- _Selected excerpt_:

= = = =

Choosing Your Voice - Active Vs Passive Writing - Seth Ring | LitRPG Author

Let’s talk about passive and active voice and why it’s so important.

Anyway, let’s talk about active versus passive voice. As always, I want to add a very important caveat. Do everything in moderation, including taking advice. You can find a lot of people on the internet who are going to tell you how to write. It isn’t necessarily good for you to follow all of the advice, especially since a lot of the advice is contradictory. It’s contradictory because we all write differently. We all have our own voice. We all have our own ways of writing.

For instance, some people are really into perspective and what tense they’re writing in. I, on the other hand, am not. I like to call the way I write ‘third-person lazy’ because that’s sort of what it is. But it really serves the narrative that I am trying to tell. It works for my books and it works for my audience.

You are going to have your own path to walk when it comes to writing. You’re going to have your own voice to develop, to find. And following every single rule about grammar or about good writing isn’t going to get you there. It’s only when you start to understand which rules you specifically want to break and why you want to break them that you are going to be able to find your voice.

You know, this should have probably been a blog post on finding your voice. But anyway, let’s talk about active versus passive. So what is the difference? Well, an active voice is just a character doing something, whereas passive voice is just something happening to a character.

This is one of those things where it’s really easy to fall into passive voice because of something called the narrator bias. That is to say, when you are telling a story, especially as a new writer, sometimes you can fall into this trap of telling the story, literally explaining everything that’s happening. And that results in passive voice. That’s how we grow up telling stories to our parents.

Active voice, on the other hand, is narrating from within the story. It is demonstrating action or showing the characters doing rather than having things happen. Now, there are a few ways to sort of get around this. One of them is through writing in first person because writing in first person really forces you into a more active voice, and it becomes immediately apparent when you are not using active voice in first person.

= = = =

- _Given entries_:

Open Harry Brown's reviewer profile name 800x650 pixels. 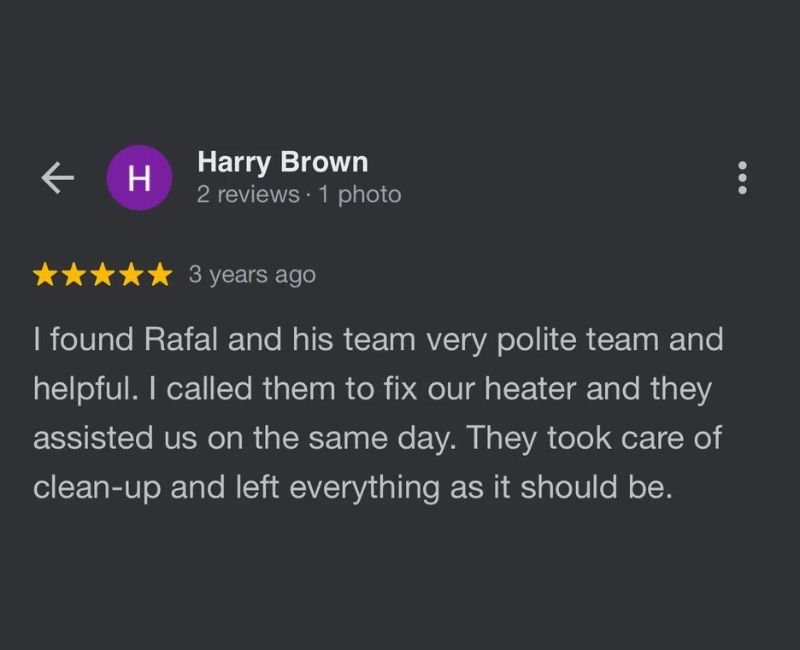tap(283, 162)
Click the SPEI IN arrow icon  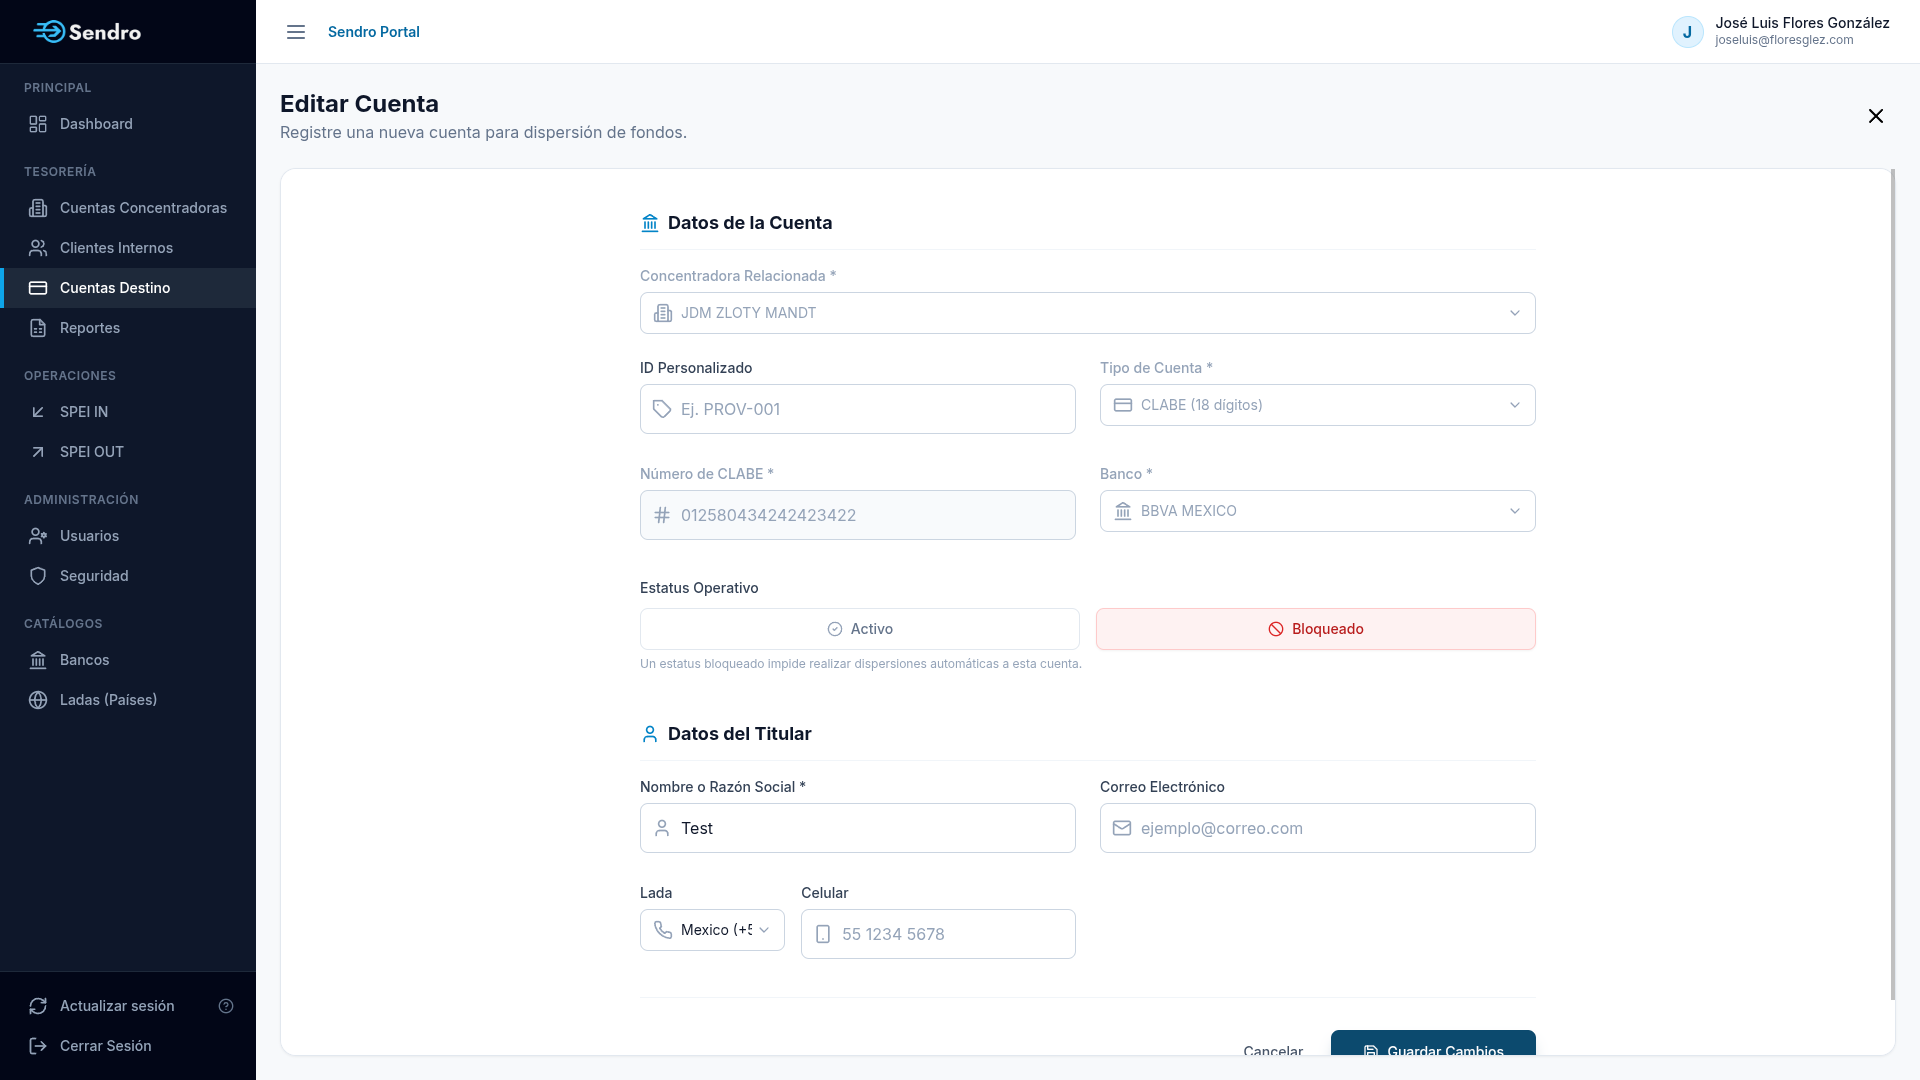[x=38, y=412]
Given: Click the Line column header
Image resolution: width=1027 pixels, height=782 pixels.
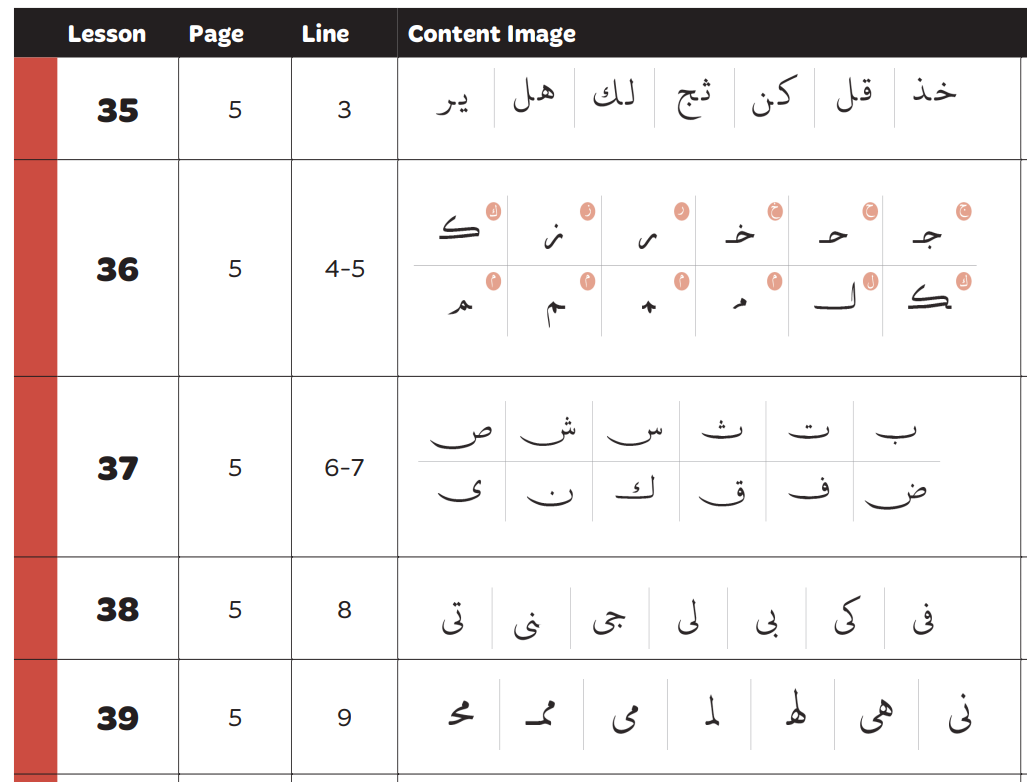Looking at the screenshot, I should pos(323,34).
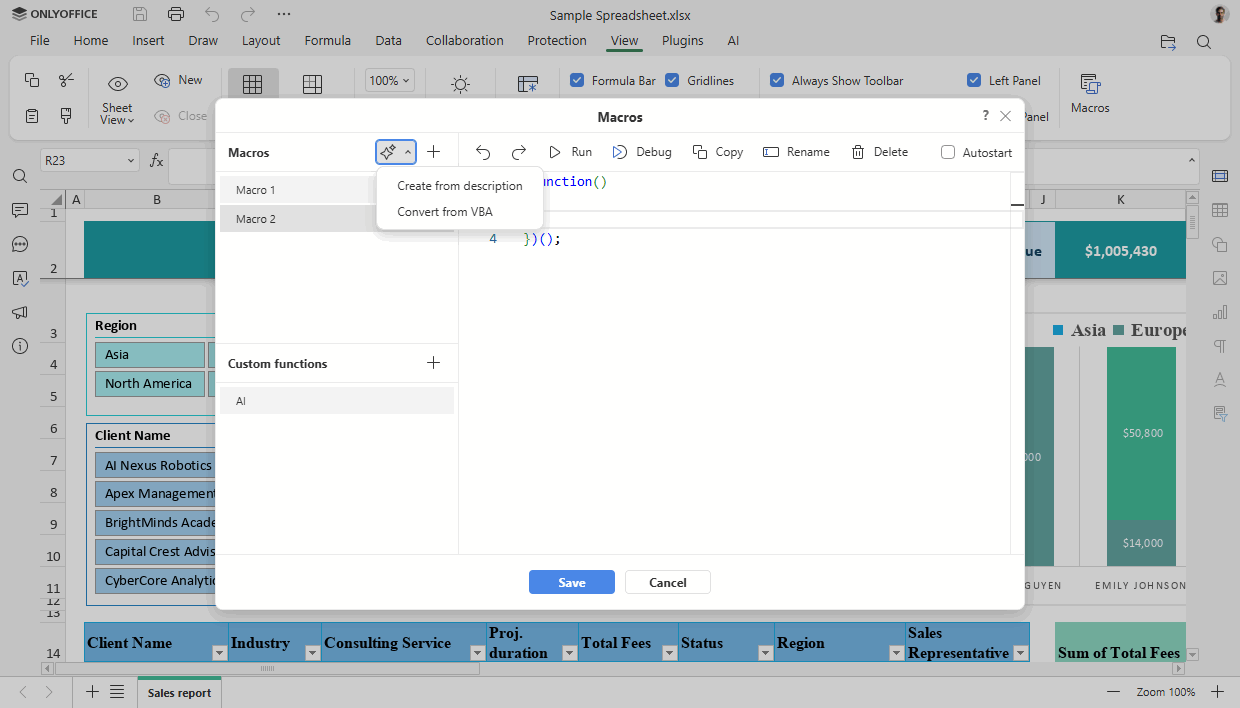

= = = =

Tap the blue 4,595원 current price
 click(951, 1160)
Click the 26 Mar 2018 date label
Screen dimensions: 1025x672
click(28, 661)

= = = =

- _Tasks to carry out_:
(1) Answer these questions about the post on active versus passive voice:
(a) What does the author call the way they write?
(b) What does the post say can make it easy to fall into passive voice?
(c) What way of writing does the post say forces you into a more active voice?
(2) From the records, give again the lines starting at the line that contains "Given: Click the Line column header" and ending at the line that contains "Looking at the". Leave out the pictures.

- _Solutions_:
(1)
(a) 'Third-person lazy'
(b) Something called the narrator bias
(c) Writing in first person

(2)
Given: Click the Line column header
Image resolution: width=1027 pixels, height=782 pixels.
Looking at the screenshot, I should pos(323,34).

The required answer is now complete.